D’un autre côté, les apprenants doivent faire preuve de responsabilité. Ils ne doivent pas se
contenter d’assister passivement aux cours, mais doivent participer, poser des questions, faire
le lien avec des connaissances antérieures et apporter ainsi des contributions qui enrichissent
le cours. Après les cours, ils doivent avoir un horaire de travail, d’étude, d’activités physiques
et de repos. Oui, l’apprenant doit se donner l’habitude de planifier son temps, se fixer des
objectifs et s’auto-évaluer pour voir dans quelle mesure il ou elle a progressé. Organiser son
temps en fonction des objectifs fixés permet de les atteindre et d’éviter la procrastination,
cette habitude à repousser toujours au lendemain ce que l’on a à faire, ce qui a pour résultat un
travail bâclé. On étudie avec plus d’efficacité et moins de stress quand on anticipe. Par
ailleurs, le 21e siècle est numérique, l’apprenant doit être formé à la recherche et par la
recherche. La sérendipité est une nouvelle compétence à développer. Elle consiste pour
l’apprenant à trouver une information qui n’était pas le but de sa recherche, mais se révèle être
un apport pertinent4.
Les parents
« Les parents ont un rôle à jouer dans la mission éducative que l’école ne peut assumer
seule. » (Alain Sotto et Varinia Oberto, 2016)
« La société, via l’école ou toute autre assistance, ne peut pas rattraper les choses si les
parents au plus profond, ont été incapable de faire l’essentiel du travail d’éducation… l’école
ne peut pas pallier à tous les manques, compenser tout, réparer tout. » (Sylvie Prtnoy
Lanzemberg, 2015)
« Un père vaut plus qu’une centaine de maîtres d’école. » (Georges Herbert)
En effet, le rôle des parents dans l’éducation des apprenants est crucial. Dans le contexte
actuel, les parents doivent renouveler leurs responsabilités en faisant montre d’une attention et
d’un intérêt soutenus et accrus en ce qui concerne les apprentissages scolaires de leurs
enfants. Dans un tel contexte, les enfants ont besoin de soutiens moraux et affectifs, de

4
Alain Sotto, Varinia Oberto, Donner l’envie d’apprendre, Paris, P.U.F, 2016, p. 247.
6

motivation et d’encouragement. Les parents doivent porter les enfants à bâtir un horaire de
travail, d’étude, de sport, de loisirs et de repos et surtout les aider à respecter cet horaire.
Par ailleurs, l’enfant s’investit à l’école s’il a un projet personnel pour donner un sens à ce
qu’il apprend.

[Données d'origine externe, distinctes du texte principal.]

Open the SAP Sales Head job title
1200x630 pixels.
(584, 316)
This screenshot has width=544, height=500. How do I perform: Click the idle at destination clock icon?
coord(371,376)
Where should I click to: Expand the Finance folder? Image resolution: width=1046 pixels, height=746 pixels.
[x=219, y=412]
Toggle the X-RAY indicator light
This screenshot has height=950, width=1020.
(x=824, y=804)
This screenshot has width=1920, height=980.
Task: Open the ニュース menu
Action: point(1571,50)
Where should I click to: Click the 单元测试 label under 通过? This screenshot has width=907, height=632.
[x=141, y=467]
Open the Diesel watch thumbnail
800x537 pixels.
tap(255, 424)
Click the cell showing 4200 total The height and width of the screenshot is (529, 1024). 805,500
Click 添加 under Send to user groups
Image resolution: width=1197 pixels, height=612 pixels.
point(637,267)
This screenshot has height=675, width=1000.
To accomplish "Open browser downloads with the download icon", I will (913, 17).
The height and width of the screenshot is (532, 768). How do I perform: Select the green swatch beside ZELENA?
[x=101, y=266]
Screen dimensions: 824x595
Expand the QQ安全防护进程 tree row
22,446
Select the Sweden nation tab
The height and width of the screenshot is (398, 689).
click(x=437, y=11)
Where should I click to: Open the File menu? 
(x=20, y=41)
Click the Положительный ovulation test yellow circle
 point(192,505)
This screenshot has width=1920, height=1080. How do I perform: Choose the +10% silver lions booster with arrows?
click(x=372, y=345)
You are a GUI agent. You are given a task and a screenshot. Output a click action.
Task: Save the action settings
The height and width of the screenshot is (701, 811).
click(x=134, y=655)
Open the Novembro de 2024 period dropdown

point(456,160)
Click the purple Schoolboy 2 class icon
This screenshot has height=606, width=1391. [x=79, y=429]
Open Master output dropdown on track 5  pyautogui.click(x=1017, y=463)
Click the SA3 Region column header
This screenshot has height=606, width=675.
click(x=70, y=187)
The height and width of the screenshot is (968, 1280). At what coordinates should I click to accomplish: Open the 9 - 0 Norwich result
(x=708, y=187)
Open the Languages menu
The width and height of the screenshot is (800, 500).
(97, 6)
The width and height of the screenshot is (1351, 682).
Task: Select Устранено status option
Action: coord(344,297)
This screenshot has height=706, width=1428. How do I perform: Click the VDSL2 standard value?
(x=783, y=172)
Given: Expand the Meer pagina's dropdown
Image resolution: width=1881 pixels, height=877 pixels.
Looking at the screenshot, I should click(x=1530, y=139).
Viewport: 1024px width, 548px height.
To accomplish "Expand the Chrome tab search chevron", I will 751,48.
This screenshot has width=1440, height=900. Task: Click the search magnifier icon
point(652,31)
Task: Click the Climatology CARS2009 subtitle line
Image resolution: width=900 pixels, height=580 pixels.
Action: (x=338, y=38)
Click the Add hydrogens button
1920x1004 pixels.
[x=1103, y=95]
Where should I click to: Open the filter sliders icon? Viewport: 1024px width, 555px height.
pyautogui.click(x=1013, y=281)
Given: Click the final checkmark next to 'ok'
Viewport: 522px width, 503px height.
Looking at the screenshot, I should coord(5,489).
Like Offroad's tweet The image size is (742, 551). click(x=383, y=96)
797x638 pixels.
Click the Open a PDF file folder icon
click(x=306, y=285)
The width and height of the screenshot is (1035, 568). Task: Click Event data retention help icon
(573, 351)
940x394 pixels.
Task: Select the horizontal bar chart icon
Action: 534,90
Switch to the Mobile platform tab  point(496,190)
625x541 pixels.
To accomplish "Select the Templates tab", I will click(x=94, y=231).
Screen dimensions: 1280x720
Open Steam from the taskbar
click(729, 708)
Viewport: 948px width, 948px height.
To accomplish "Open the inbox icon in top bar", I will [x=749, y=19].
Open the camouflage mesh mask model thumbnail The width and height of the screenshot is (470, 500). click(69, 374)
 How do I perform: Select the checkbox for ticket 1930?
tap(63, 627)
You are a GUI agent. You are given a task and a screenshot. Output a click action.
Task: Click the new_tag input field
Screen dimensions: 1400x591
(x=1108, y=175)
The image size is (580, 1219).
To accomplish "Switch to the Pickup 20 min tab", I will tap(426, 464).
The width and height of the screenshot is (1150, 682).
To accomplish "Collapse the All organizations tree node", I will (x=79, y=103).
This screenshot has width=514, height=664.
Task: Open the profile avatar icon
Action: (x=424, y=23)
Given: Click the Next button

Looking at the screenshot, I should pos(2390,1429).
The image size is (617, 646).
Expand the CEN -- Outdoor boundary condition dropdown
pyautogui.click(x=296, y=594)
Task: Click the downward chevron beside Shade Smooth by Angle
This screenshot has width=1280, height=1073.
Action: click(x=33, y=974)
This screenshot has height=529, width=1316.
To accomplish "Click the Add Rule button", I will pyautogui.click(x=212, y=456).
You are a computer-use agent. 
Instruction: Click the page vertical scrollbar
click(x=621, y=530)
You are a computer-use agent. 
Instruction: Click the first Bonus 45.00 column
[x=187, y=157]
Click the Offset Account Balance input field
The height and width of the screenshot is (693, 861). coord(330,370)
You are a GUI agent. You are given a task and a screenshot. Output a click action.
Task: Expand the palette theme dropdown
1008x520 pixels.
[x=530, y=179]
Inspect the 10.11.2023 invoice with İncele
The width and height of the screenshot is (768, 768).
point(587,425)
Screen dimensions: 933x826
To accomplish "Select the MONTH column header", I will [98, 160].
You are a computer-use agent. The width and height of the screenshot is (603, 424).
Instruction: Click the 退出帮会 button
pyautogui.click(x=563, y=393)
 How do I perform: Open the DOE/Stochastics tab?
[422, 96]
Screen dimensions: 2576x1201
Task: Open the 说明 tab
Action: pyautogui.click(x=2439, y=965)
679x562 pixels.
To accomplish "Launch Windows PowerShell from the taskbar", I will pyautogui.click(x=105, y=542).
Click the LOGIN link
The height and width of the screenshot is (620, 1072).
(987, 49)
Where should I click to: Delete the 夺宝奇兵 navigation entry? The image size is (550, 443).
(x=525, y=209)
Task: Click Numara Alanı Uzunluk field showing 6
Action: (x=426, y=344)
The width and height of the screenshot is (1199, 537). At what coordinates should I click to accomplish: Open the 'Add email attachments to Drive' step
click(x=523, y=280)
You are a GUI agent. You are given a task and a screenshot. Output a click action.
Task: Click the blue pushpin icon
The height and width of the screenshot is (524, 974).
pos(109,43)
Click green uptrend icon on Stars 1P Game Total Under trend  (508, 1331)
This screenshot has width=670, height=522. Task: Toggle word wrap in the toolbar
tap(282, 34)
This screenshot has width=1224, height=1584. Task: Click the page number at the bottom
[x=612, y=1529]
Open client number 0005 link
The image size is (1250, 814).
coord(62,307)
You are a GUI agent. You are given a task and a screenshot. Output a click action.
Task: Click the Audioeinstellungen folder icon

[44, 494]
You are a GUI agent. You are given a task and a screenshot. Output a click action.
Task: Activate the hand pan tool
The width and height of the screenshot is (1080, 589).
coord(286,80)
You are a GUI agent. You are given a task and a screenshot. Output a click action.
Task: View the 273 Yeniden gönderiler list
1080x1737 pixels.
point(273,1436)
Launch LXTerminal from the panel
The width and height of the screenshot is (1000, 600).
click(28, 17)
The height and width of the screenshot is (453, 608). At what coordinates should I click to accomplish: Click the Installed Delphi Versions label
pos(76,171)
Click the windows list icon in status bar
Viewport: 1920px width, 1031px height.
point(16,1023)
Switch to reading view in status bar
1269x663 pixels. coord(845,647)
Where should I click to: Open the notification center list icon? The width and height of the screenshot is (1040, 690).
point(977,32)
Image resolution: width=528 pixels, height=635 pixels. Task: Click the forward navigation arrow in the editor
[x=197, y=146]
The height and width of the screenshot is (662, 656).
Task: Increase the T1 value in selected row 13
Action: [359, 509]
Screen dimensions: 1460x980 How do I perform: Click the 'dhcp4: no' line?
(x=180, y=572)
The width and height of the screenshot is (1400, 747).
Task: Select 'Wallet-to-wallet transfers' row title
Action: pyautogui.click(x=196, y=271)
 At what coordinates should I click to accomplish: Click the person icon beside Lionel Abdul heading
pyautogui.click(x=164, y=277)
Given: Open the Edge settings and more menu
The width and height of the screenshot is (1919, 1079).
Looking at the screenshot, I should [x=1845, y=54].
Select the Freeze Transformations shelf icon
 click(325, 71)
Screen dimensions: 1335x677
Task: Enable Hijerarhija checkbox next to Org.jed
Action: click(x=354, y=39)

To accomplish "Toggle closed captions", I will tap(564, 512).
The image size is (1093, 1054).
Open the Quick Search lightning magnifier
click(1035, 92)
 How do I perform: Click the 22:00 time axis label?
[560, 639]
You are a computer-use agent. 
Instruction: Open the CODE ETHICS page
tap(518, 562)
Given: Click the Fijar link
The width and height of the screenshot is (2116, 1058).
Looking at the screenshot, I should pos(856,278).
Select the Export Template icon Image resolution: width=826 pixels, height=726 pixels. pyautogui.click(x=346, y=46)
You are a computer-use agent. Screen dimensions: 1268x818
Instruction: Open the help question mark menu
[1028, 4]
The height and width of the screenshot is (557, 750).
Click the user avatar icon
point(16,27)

Pour prendre forme ce projet de vie doit être encouragé et soutenu par les
parents.
Conclusion
Cette réflexion sur les impacts de la situation actuelle du pays sur les apprenants et leurs
apprentissages scolaires ainsi que les quelques propositions faites en vue de favoriser
l’apprentissage des apprenants ne se veulent pas exhaustives, mais ont le mérite d’attirer notre
attention sur le fait que la situation chaotique actuelle du pays a des impacts significatifs sur
les apprenants et leurs apprentissages scolaires et que nous ne pouvons nous permettre de
baisser les bras. Cela va de soi que des forces obscures veulent maintenir cette génération
d’enfants et de jeunes Haïtiens dans la médiocrité, l’ignorance, l’obscurantisme en vue de
pouvoir les aliéner, les chosifier et les utiliser plus tard. Nous avons ce devoir de continuer à
lutter pour donner à cette génération la chance de s’émanciper, se réaliser et devenir des
citoyens accomplis, utiles à la société et épanouis.

F. Jamesly Joseph, sc le 18/03/2024.


Sources :
Alain SOTTO, Varinia OBERTO, Donner l’envie d’apprendre, Paris, P.U.F, 2016
Etzer EMILE, Bilan économique 2023 et perspective 2024, 4 février 2024.